Top pitching prospect Dylan Bundy is rehabbing back from Tommy John surgery, but could be a factor later in the season and the Orioles will have decisions to make on guys like Zach Britton, Matusz and Hunter, who are all out of options. The latter two spent the year in the bullpen, but could again be stretched out as potential rotation candidates this spring, with the plan for Rule 5 Draft pick T.J. McFarland to also be stretched out to start.
Bullpen: The Orioles' bullpen will have a lot of pieces still intact next spring and, provided the starting rotation gives them innings, should be able to continue a stretch of recent success.
Johnson will be back, with Duquette definitively saying over the weekend that club plans to tender a contract to the right-hander, who will get a hefty raise with his second consecutive 50-save season. Johnson struggled at times, blowing nine saves, but he is seen as part of the core and should continue to give the Orioles a chance late in the game. Late-inning arms Darren O'Day and Hunter will be joined by lefties Matusz and Patton, with McFarland another option here as a long man. K-Rod was a late-season addition and is the only free agent of the group, with the veteran not expected to return.

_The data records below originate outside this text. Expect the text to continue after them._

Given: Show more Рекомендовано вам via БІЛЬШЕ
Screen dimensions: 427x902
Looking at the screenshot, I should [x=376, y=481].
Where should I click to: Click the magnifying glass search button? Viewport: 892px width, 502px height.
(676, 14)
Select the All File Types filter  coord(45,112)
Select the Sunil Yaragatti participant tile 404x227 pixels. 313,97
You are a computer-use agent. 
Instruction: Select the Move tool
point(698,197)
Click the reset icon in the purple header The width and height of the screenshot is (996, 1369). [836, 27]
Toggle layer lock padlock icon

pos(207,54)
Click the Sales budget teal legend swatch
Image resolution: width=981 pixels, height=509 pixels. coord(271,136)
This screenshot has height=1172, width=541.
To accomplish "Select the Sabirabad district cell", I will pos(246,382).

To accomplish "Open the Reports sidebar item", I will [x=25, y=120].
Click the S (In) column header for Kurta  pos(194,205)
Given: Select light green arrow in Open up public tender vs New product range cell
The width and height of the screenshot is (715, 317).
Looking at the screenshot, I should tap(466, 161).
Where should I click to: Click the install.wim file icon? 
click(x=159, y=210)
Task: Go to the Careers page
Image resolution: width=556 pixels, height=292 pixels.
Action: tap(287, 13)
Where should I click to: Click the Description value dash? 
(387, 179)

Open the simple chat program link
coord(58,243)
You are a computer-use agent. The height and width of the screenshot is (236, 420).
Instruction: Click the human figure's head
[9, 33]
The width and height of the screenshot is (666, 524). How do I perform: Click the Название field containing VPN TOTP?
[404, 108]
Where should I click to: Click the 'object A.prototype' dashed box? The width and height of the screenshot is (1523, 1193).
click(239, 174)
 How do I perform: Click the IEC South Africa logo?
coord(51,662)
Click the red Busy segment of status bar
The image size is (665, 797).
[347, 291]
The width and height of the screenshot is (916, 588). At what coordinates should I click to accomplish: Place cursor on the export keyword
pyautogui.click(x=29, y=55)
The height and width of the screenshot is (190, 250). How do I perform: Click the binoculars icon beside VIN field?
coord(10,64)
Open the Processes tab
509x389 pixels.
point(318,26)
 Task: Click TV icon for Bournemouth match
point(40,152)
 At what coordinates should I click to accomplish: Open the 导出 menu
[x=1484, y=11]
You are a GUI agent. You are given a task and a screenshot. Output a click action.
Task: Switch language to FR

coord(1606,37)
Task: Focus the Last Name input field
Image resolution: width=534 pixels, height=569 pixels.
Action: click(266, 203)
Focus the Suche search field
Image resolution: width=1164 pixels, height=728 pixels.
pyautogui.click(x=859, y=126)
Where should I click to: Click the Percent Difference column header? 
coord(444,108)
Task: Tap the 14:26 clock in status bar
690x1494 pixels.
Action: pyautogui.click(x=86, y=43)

Catcher: Wieters has this spot all locked up. And while there's nothing settled behind him, the O's will take a long look at local product Steve Clevenger and Chris Snyder, who were both with the big league club in September.
First base: Davis is coming off one of the best offensive seasons in baseball history and the infielder played a Gold Glove-caliber defense, which was often overlooked. Davis will be back, and get a hefty raise, for 2014 with no clear-cut backup. Look for the O's to try to sign a few first-base types to Minor League deals this spring, but the expectation is Davis -- who suffered a minor left wrist sprain the final game of the season -- to again be the club's everyday guy.
Second base: One of the biggest question marks going into the season, the Orioles will have Brian Roberts' four-year, $40-million deal off the books. Do they re-sign Roberts to a one-year deal with incentives? Perhaps. It remains to be seen if Ryan Flaherty can be their everyday answer there and prospect Jonathan Schoop still needs time to develop.
The free-agent market for second basemen isn't great, making Roberts' return more plausible, although the O's have shown faith before in handing a young player the reins so it's not out of the question for Flaherty or Schoop. Regardless, the second-base situation is next to the starting rotation at the top of the club's offseason priorities.
Shortstop: Hardy has this position locked up and, like most of the Orioles' infield, there's no competition. Flaherty has served as Hardy's primary backup and likely will again, barring a need for him elsewhere, with the Orioles not expected to pick up the option on Alexi Casilla.
Third base: Much like Hardy, Machado is expected to play close to every game next year. Machado, who suffered a season-ending left knee injury, has a recovery timetable of 6-8 weeks, and the plan is for him to rest and rehab and be 100 percent for Spring Training. Obviously this is a situation the Orioles will monitor carefully, but with no serious ligament damage there's every reason to be optimistic that Machado will be just fine to start next season.
Outfield: Jones and Markakis are both under contract for next season and will man center and right field, respectively. The question here is a familiar one for the Orioles organization, with McLouth's departure leaving a huge hole in left field.
Reimold will be coming off his second consecutive surgery-shortened season and designated hitter Henry Urrutia isn't ready to make the jump to the field. It's plausible the Orioles try to keep McLouth around for 2014, with no obvious candidates in the Minors.